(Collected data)
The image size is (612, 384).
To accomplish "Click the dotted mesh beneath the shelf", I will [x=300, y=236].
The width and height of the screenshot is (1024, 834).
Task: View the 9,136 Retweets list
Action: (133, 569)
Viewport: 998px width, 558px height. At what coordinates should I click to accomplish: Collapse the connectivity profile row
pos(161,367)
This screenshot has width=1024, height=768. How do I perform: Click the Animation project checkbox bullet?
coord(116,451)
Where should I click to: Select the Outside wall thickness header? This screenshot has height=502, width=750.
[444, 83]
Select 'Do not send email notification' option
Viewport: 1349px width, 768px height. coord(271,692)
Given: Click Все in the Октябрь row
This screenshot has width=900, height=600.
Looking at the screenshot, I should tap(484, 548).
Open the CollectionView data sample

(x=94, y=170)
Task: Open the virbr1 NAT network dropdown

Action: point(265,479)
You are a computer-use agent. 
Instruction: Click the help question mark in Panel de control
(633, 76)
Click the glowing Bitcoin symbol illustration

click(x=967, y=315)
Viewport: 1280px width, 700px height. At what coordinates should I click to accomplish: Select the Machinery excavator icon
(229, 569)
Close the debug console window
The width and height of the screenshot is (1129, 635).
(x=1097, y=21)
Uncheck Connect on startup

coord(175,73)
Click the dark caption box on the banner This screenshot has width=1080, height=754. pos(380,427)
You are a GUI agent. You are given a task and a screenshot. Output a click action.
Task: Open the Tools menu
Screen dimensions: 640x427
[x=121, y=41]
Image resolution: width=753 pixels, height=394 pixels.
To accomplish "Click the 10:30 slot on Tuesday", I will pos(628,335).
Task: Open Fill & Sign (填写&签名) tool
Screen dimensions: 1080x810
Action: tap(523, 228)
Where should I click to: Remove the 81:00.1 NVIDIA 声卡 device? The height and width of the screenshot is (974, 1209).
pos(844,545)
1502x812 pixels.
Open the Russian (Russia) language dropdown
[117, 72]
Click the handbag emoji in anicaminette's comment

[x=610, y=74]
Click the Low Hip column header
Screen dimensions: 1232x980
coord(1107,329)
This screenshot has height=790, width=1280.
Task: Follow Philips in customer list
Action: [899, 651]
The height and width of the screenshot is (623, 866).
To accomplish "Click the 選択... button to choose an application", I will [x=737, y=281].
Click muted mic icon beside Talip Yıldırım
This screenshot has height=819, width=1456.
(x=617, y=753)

> _TASK_:
Reproduce each entry above exactly, keeping every character.

> _WRITTEN ANSWER_:
The image size is (612, 384).
To accomplish "Click the dotted mesh beneath the shelf", I will [x=300, y=236].
The width and height of the screenshot is (1024, 834).
Task: View the 9,136 Retweets list
Action: (133, 569)
Viewport: 998px width, 558px height. At what coordinates should I click to accomplish: Collapse the connectivity profile row
pos(161,367)
This screenshot has width=1024, height=768. How do I perform: Click the Animation project checkbox bullet?
coord(116,451)
Where should I click to: Select the Outside wall thickness header? This screenshot has height=502, width=750.
[444, 83]
Select 'Do not send email notification' option
Viewport: 1349px width, 768px height. coord(271,692)
Given: Click Все in the Октябрь row
This screenshot has width=900, height=600.
Looking at the screenshot, I should tap(484, 548).
Open the CollectionView data sample

(x=94, y=170)
Task: Open the virbr1 NAT network dropdown

Action: point(265,479)
You are a computer-use agent. 
Instruction: Click the help question mark in Panel de control
(633, 76)
Click the glowing Bitcoin symbol illustration

click(x=967, y=315)
Viewport: 1280px width, 700px height. At what coordinates should I click to accomplish: Select the Machinery excavator icon
(229, 569)
Close the debug console window
The width and height of the screenshot is (1129, 635).
(x=1097, y=21)
Uncheck Connect on startup

coord(175,73)
Click the dark caption box on the banner This screenshot has width=1080, height=754. pos(380,427)
You are a GUI agent. You are given a task and a screenshot. Output a click action.
Task: Open the Tools menu
Screen dimensions: 640x427
[x=121, y=41]
Image resolution: width=753 pixels, height=394 pixels.
To accomplish "Click the 10:30 slot on Tuesday", I will pos(628,335).
Task: Open Fill & Sign (填写&签名) tool
Screen dimensions: 1080x810
Action: tap(523, 228)
Where should I click to: Remove the 81:00.1 NVIDIA 声卡 device? The height and width of the screenshot is (974, 1209).
pos(844,545)
1502x812 pixels.
Open the Russian (Russia) language dropdown
[117, 72]
Click the handbag emoji in anicaminette's comment

[x=610, y=74]
Click the Low Hip column header
Screen dimensions: 1232x980
coord(1107,329)
This screenshot has height=790, width=1280.
Task: Follow Philips in customer list
Action: [899, 651]
The height and width of the screenshot is (623, 866).
To accomplish "Click the 選択... button to choose an application", I will [x=737, y=281].
Click muted mic icon beside Talip Yıldırım
This screenshot has height=819, width=1456.
(x=617, y=753)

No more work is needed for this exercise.